=== Work to complete ===
Rescale the material from the line containing "Switch to the first tab with orange icon" through the line containing "[x=40, y=10]", both included: write those lines out again with the requests, multiplying every coordinate in the answers by 1.45 and rounding to whole numbers, halves up. Give only those lines, and omit the pictures.
------ Input rows ------
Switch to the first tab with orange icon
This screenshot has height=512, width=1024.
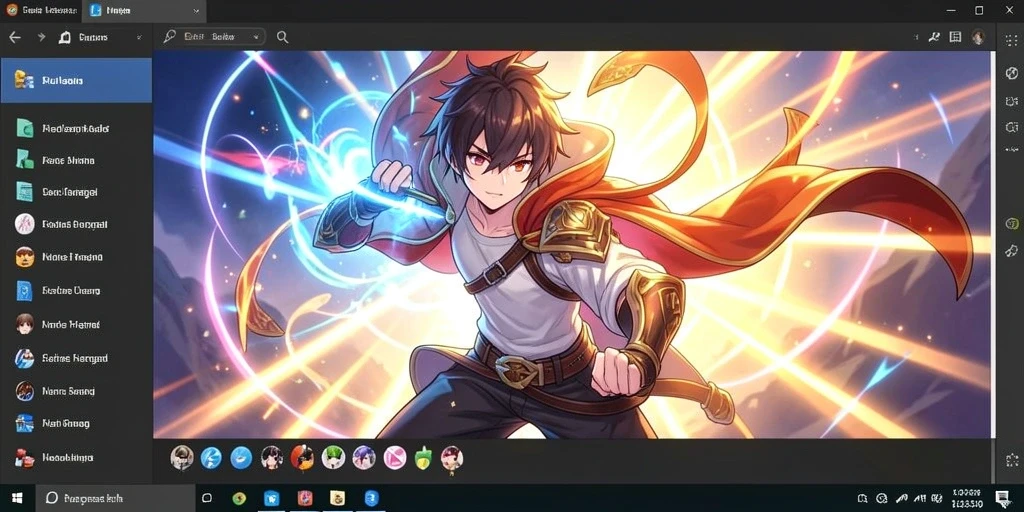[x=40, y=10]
------
------ Input rows ------
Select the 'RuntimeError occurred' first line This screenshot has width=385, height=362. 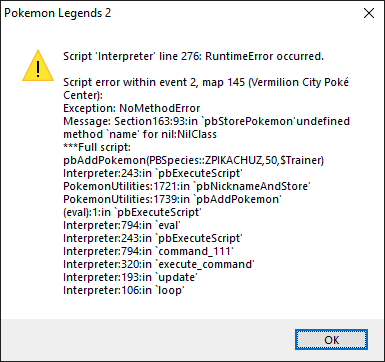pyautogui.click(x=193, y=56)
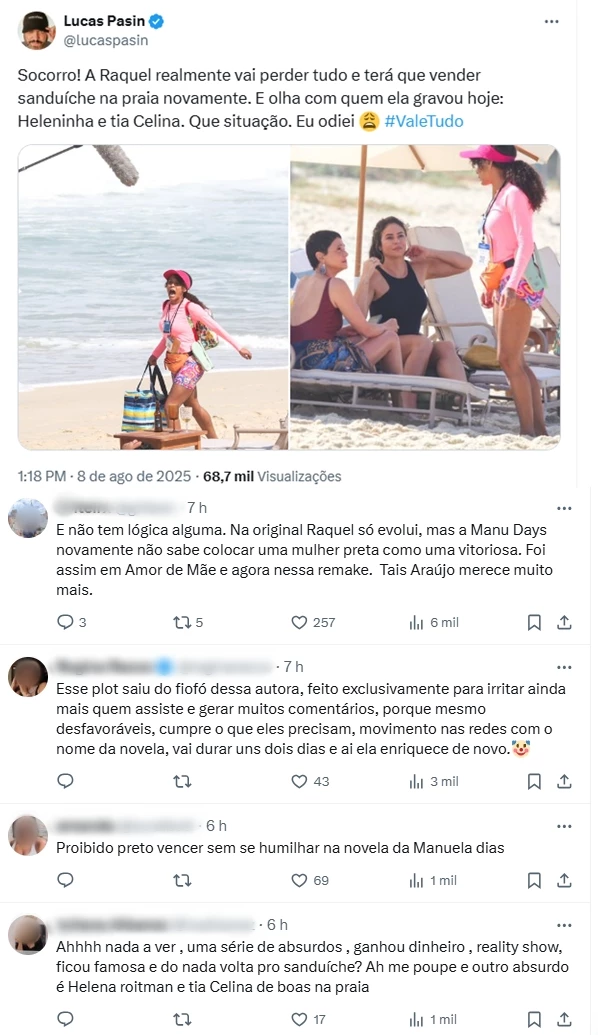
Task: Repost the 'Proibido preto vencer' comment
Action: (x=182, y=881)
------
------ Input rows ------
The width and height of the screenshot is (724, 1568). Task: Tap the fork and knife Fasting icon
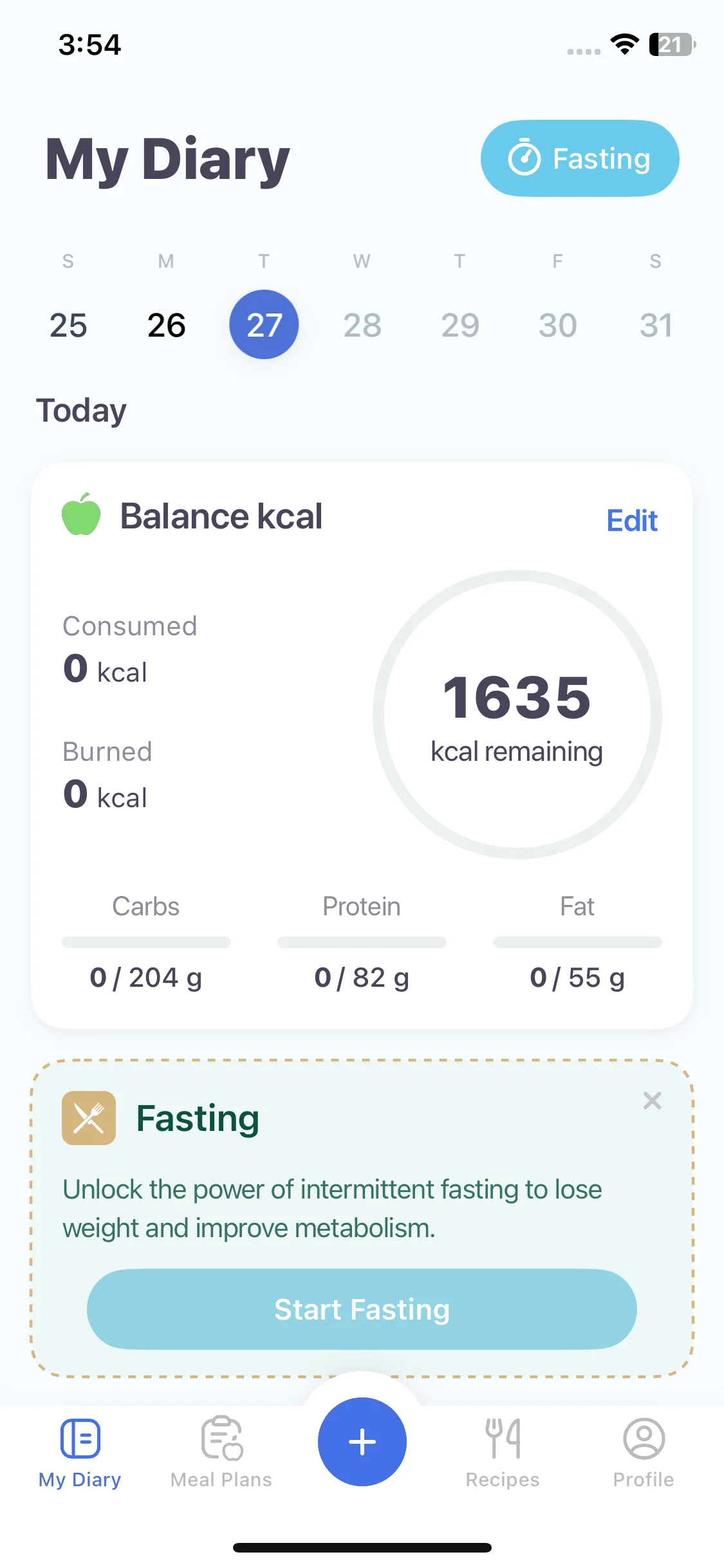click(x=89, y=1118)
------
=== Exercise output ===
Switch to the first tab with orange icon
This screenshot has height=512, width=1024.
[x=58, y=15]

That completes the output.